CHICKEN AND DUMPLINGS LOW CARB



Chicken and Dumplings Low Carb image

It's so easy to become bored with broiled/baked meats and veggies when you're following a low-carb lifestyle. I decided to try to make low-carb chicken and dumplings. These are definitely not the traditional chicken and dumplings that we all know and love, but it's a very good dish in it's own right.
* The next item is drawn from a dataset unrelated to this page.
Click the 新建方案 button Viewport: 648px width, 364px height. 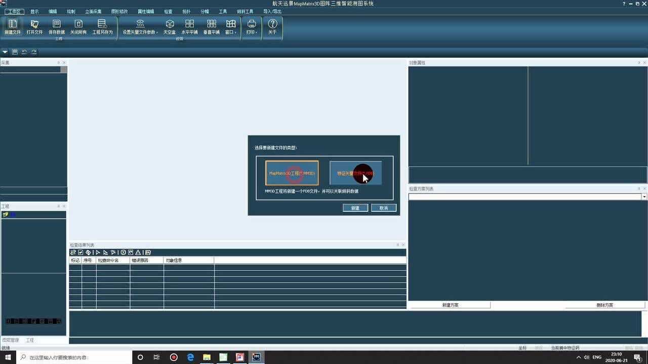click(x=450, y=305)
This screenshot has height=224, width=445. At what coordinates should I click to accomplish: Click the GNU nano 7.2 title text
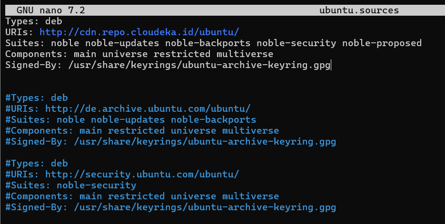coord(51,10)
It's a hearty meal when...

Provided by Elaine Bovender

Categories     Chicken

Time 45m

Number Of Ingredients 8

1 lb cooked chicken
1/4 stick melted butter
1 c carbquik low-carb baking mix or other brand
1/3 c water
2 c chicken stock homemade or canned
1 can(s) cream of chicken soup (you may use fat-free to lighten this up even more)
1/4 tsp hot sauce or to taste (optional
salt and pepper to taste

Steps:

  • 1. Preheat oven to 400 degrees.
  • 2. Spread melted butter into a 9 X 13 casserole dish. Remove any skin and bone from cooked chicken and shred. Spread evenly in casserole dish with the butter. Sprinkle with salt, pepper and any other seasonings that you like.
  • 3. In a small mixing bowl, add baking mix and water. Mix together with your hands or a fork until you can form a soft dough. Using your hands, roll dough into a ball and pinch off teaspoon-sized pieces and space evenly over the chicken, leaving a couple of inches between your pieces.
  • 4. Whisk together chicken stock, cream of chicken soup, hot sauce and pepper. You may omit hot sauce and pepper, if you like.
  • 5. Pour stock mixture over the chicken and dumplings. Using a spoon, press the dumplings down into the soup, making sure that all dumplings are coated. Place in preheated oven and bake for 35 minutes or until golden brown.